Re: Trend Micro Client Outbreak - Need to remove it from Domain ...fast

2009-06-28 Thread Devin Meade 
FYI If you need to re-home the servers, you will need to TCP port the
clients are using.  From my fading memory it could be 8080 or 8090 as
the defaults.  It depends on the TM version, I think.
-Devin

On Sun, Jun 28, 2009 at 11:07 PM, Devin Meade wrote:
> There might be a group policy installing this.  Maybe the option to
> "uninstall the software if it falls out of the scope of management"
> was checked on, if so disable the GPO, force a policy update and
> reboot them.
>
> Could it be that the clients are homed to a server that is no more?
> If so, you may be able to re-home them to the existing and working
> server, then uninstall.  Look for a move operation under the client
> management piece.
>
> If you have the TMVS running, then you could identify the machines and
> write a quick startup script (with a "if computername==xxx" to
> uninstall them - I don't have the cmd line for that, sorry.
>
> Hopefully you are now done with this... :-)
>
> hth, Devin
>
> On Sun, Jun 28, 2009 at 5:06 PM, aci wrote:
>> Thank you for your replies.
>>
>> Unfortunately, the domain has SAV version 10.1.8. I do not see any options 
>> for removing T/M in there, but of course, I could have missed it.
>>
>> As for the T/M web console, when I am in it, the desktops group is 
>> completely empty. That is why I say I am not sure how the installations were 
>> done. For all I know, he went out and did them manually because he thought 
>> better to have something on the workstation that nothing...
>>
>> I was able to do a scan of the network using the TM vulnerability scanner. 
>> It was able to find all of the workstations, T/M managed or otherwise...) 
>> but I did not see any way to remove clients because they, themselves were 
>> not listed in the web console. I don't know how to refresh the console to 
>> see what is actually installed. If I were able to do that, perhaps I would 
>> be able to right click on them and uninstall the client as suggested.
>>
>> and ideas???
>>
>> TIA
>> ~ Finally, powerful endpoint security that ISN'T a resource hog! ~
>> ~   ~
>>
>
>
>
> --
> Devin
>



-- 
Devin

~ Finally, powerful endpoint security that ISN'T a resource hog! ~
~   ~

Re: Trend Micro Client Outbreak - Need to remove it from Domain ...fast

2009-06-28 Thread Devin Meade 
There might be a group policy installing this.  Maybe the option to
"uninstall the software if it falls out of the scope of management"
was checked on, if so disable the GPO, force a policy update and
reboot them.

Could it be that the clients are homed to a server that is no more?
If so, you may be able to re-home them to the existing and working
server, then uninstall.  Look for a move operation under the client
management piece.

If you have the TMVS running, then you could identify the machines and
write a quick startup script (with a "if computername==xxx" to
uninstall them - I don't have the cmd line for that, sorry.

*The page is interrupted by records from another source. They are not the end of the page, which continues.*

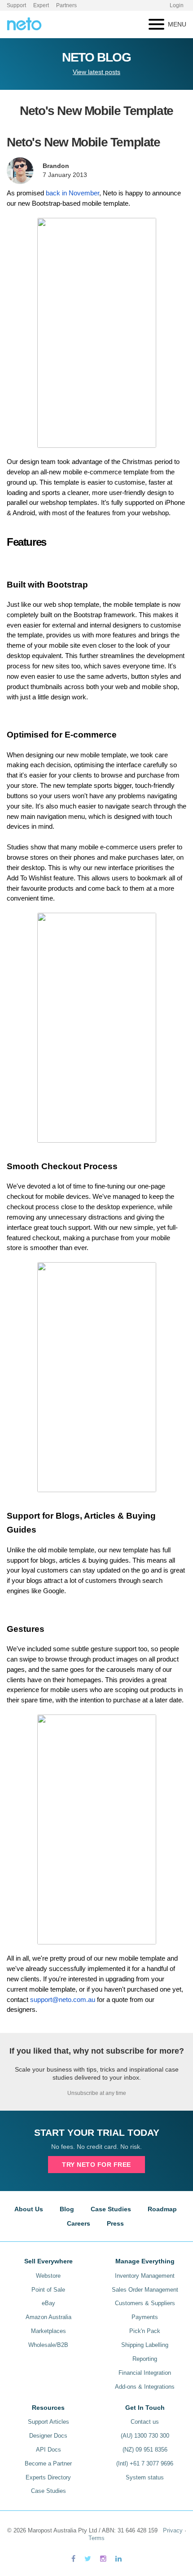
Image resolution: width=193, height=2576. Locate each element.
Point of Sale (48, 2289)
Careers (78, 2223)
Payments (145, 2317)
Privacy (173, 2530)
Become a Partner (48, 2463)
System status (145, 2477)
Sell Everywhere (48, 2261)
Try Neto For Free (96, 2164)
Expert (41, 5)
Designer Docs (48, 2435)
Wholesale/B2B (48, 2345)
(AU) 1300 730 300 (145, 2435)
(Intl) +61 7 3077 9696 (144, 2463)
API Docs (48, 2449)
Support (16, 5)
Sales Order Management (145, 2289)
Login (177, 5)
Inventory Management (145, 2275)
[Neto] (24, 23)
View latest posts (96, 71)
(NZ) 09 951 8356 (145, 2449)
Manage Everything (145, 2261)
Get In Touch (145, 2407)
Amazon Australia (48, 2317)
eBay (48, 2303)
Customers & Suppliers (145, 2303)
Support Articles (48, 2421)
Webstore (48, 2275)
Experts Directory (48, 2477)
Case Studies (111, 2209)
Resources (48, 2407)
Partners (66, 5)
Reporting (144, 2358)
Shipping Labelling (144, 2345)
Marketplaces (48, 2331)
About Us (28, 2209)
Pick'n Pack (144, 2331)
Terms (96, 2538)
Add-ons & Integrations (145, 2386)
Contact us (145, 2421)
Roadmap (162, 2209)
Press (115, 2223)
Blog (67, 2209)
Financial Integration (144, 2372)
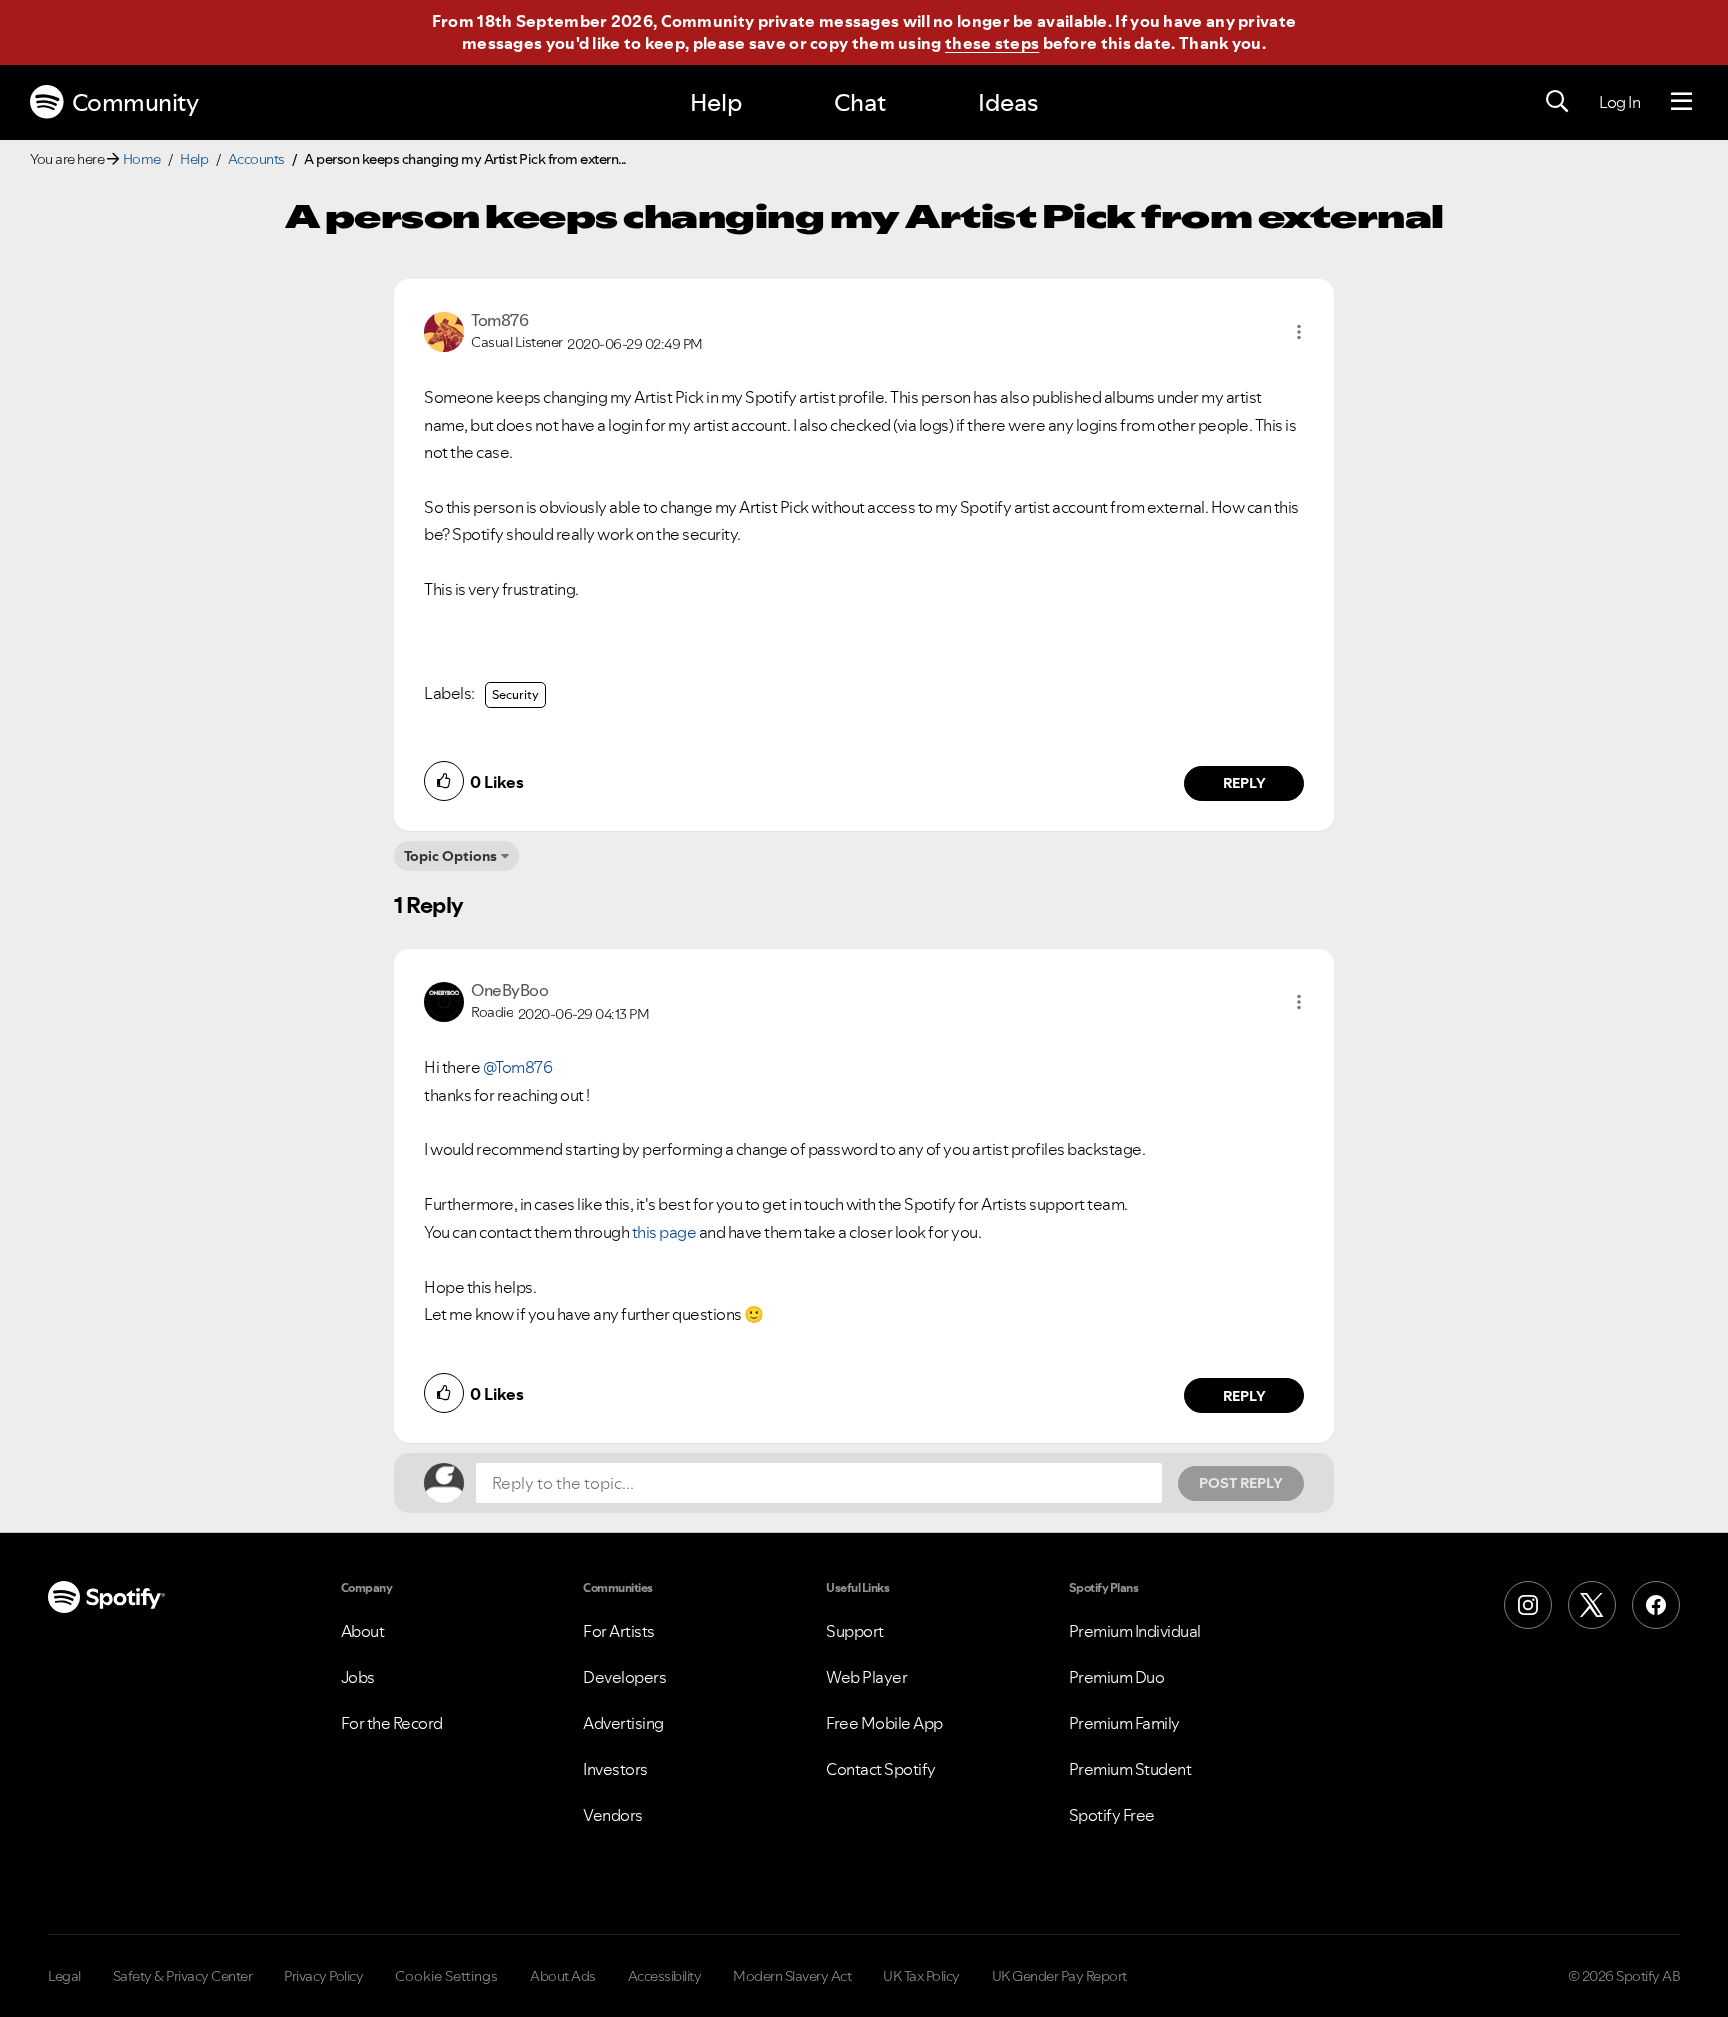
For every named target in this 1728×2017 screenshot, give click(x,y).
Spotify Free (1112, 1815)
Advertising (623, 1723)
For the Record (392, 1723)
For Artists (619, 1631)
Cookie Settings (446, 1976)
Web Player (866, 1677)
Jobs (358, 1677)
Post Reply (1241, 1483)
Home (142, 159)
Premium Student (1130, 1769)
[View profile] (444, 330)
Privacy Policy (323, 1976)
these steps (992, 43)
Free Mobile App (884, 1723)
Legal (64, 1976)
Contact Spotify (881, 1769)
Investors (615, 1769)
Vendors (613, 1815)
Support (855, 1631)
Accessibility (665, 1976)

Hopefully you are now done with this... :-)

hth, Devin

On Sun, Jun 28, 2009 at 5:06 PM, aci wrote:
> Thank you for your replies.
>
> Unfortunately, the domain has SAV version 10.1.8. I do not see any options 
> for removing T/M in there, but of course, I could have missed it.
>
> As for the T/M web console, when I am in it, the desktops group is completely 
> empty. That is why I say I am not sure how the installations were done. For 
> all I know, he went out and did them manually because he thought better to 
> have something on the workstation that nothing...
>
> I was able to do a scan of the network using the TM vulnerability scanner. It 
> was able to find all of the workstations, T/M managed or otherwise...) but I 
> did not see any way to remove clients because they, themselves were not 
> listed in the web console. I don't know how to refresh the console to see 
> what is actually installed. If I were able to do that, perhaps I would be 
> able to right click on them and uninstall the client as suggested.
>
> and ideas???
>
> TIA
> ~ Finally, powerful endpoint security that ISN'T a resource hog! ~
> ~   ~
>



-- 
Devin

~ Finally, powerful endpoint security that ISN'T a resource hog! ~
~   ~

RE: Trend Micro Client Outbreak - Need to remove it from Domain ...fast

2009-06-28 Thread aci 
Thank you for your replies.

Unfortunately, the domain has SAV version 10.1.8. I do not see any options for 
removing T/M in there, but of course, I could have missed it.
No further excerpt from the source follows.